Voilà un livre et son auteur qui auraient fait l'objet, comme on l'a entendu, de "lynchage", "délit d'opinion" ou autres "procès en sorcellerie"... Quand en fait, on le sait, il été primé ! On a trouvé mieux en matière de "lynchage" ! Autant de propos excessifs plus propres à ouvrir les boîtes de Pandore que, comme elle en a pourtant été accusée, la simple libération de la recherche après l'oubli que recommande la loi Taubira !
Étrange passion que ces réactions contre la réouverture de la recherche et contre une parole parlementaire unanime nommant ce qu'il en fut 150 ans après les faits !
L'article I de l'Édit de Nantes stipule "que la mémoire de toutes choses passées d'une part et d'autre, depuis le commencement du mois de mars 1585 jusqu'à notre avènement à la couronne et durant les autres troubles précédents et à leur occasion, demeurera éteinte et assoupie, comme de chose non advenue. Et ne sera loisible ni permis à nos procureurs généraux, ni autres personnes quelconques, publiques ni privées, en quelque temps, ni pour quelque occasion que ce soit, en faire mention, procès ou poursuite en aucunes cours ou juridictions que ce soit".
Bref on n'enseignera pas ce qui vient de se produire en France en matière de massacres. Et quand on sait qu'Henri IV, qui signe l'édit en 1598, vient de la communauté protestante qui a subi le massacre de la saint Barthélemy en 1572, soit 26 ans avant, on reste à la fois admiratif et perplexe.
Cette voie, celle de l'oubli, est encore celle pour laquelle a opté la Côte d'Ivoire dans l'accord de Ouagadougou de 2007.
C'est peut-être l'option pour laquelle a opté de Gaulle au lendemain de la guerre de 1939-1945, bâtissant le mythe d'une France unanimement résistante. Même option peut-être d'une autre façon lors de la loi Schoelcher abolissant esclavage en 1848... et indemnisant les propriétaires d'esclaves pour la perte de leurs "bien meubles" (pour reprendre les termes du Code noir, émis sous le règne de Louis XIV la même année que l'Édit de Fontainebleau qui révoquait l'Édit de Nantes – 1685).
Une voie qui, dans la suite immédiate des blessures, et dans la nécessité de réconcilier un pays, s'avère, et s'est avérée fructueuse en matière de pacification.
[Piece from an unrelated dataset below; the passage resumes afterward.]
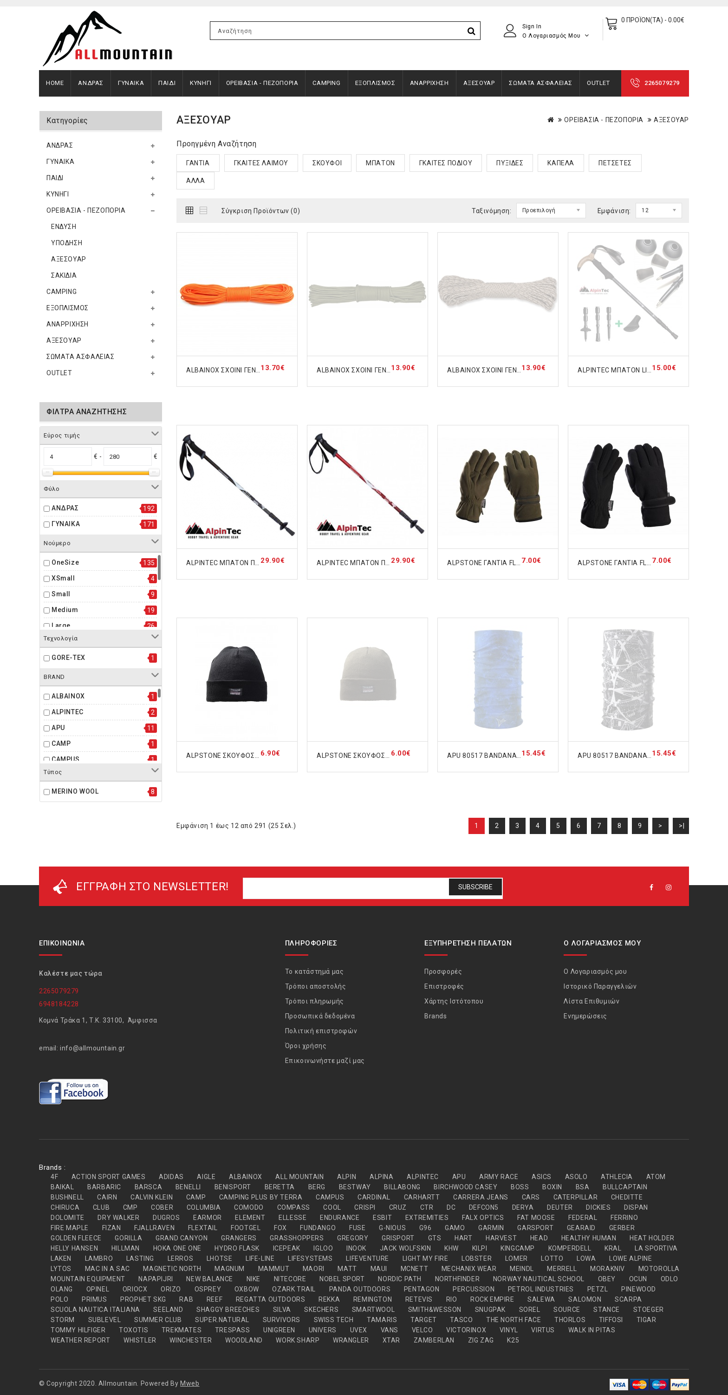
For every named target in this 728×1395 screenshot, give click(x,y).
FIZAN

Mais qu'en est-il quand les décennies et les siècles ont passé ? Aurait-il été raisonnable d'occulter les faits indéfiniment ? D'enjoindre instamment les historiens de limiter leur recherche au seuil de ce qui pourrait raviver ce qui a tant blessé ?
Depuis 1945, le temps est passé. On a réouvert les dossiers, sans trop de problèmes... Quoique ! La loi Taubira ne fait que proposer de rouvrir un dossier bien plus ancien, et quel tollé ! Voilà qui est troublant...
(Suite à un débat initié ici...) Le législateur n’a pas à se substituer aux historiens. Tout à fait d'accord. Mais cela n'atteint pas la loi Taubira. Au contraire elle ouvre le travail des historiens, sans lui donner d'indications a priori. Si la tentative de loi sur "les bienfaits de la colonisation" cherchait en effet à expliquer aux historiens ce qu’ils devaient trouver et enseigner, les autres lois "mémorielles", à commencer par la loi Taubira, et à finir par la loi Gayssot, elles, n'indiquent pas ce que les historiens doivent trouver : la loi Gayssot ne fait que rappeler le jugement du tribunal de Nuremberg et l’illégitimité de le contester, la loi Taubira ne fait que rappeler que le concept de crime contre l’humanité, concept juridique depuis Nuremberg, a été forgé précisément dans les combats anti-esclavagistes du XIXe siècle, et dire qu’en parler a sa place en histoire. Rien qui interfère avec le travail historien, rien d’autre que ce qui concerne le droit partagé (ce qui est bien le rôle d’une Assemblée législative). (Développement et suite ici.)
Alors on parle d'anachronisme, concernant la notion de "crime contre l'humanité" dans la loi Taubira. Parler d'anachronisme à ce propos quand cette notion de "crime contre l'humanité" est récurrente dans les textes anti-esclavagistes de l'époque de la loi Schoelcher (a fortiori sous des noms divers et pas encore fixés, par ex. "crime contre l'Homme") a tout de même quelque chose d'un peu... orienté.
Par ailleurs, on lui met en vis-à-vis les déportations arabo-musulmanes, arguant que "les Africains, par solidarité religieuse, se taisent", comme on l'entend-on parfois, en rajoutant au fait que les historiens arabes sont peu loquaces. Propos d'autant plus étrange qu'il est appuyé à l'occasion sur un livre comme "Le génocide voilé", écrit par un Africain musulman ! (Cf. ici sur ce sujet.) Cela sans compter le fait que la majorité des Africains sud-sahariens sont chrétiens, et que les mêmes qui dénoncent cette supposée "solidarité religieuse avec les musulmans" stigmatisent régulièrement ce que, pour l'Afrique, ils intitulent sans nuances ni hésitation "conflits ethno-religieux islamo-chrétiens". Une logique un peu sinueuse !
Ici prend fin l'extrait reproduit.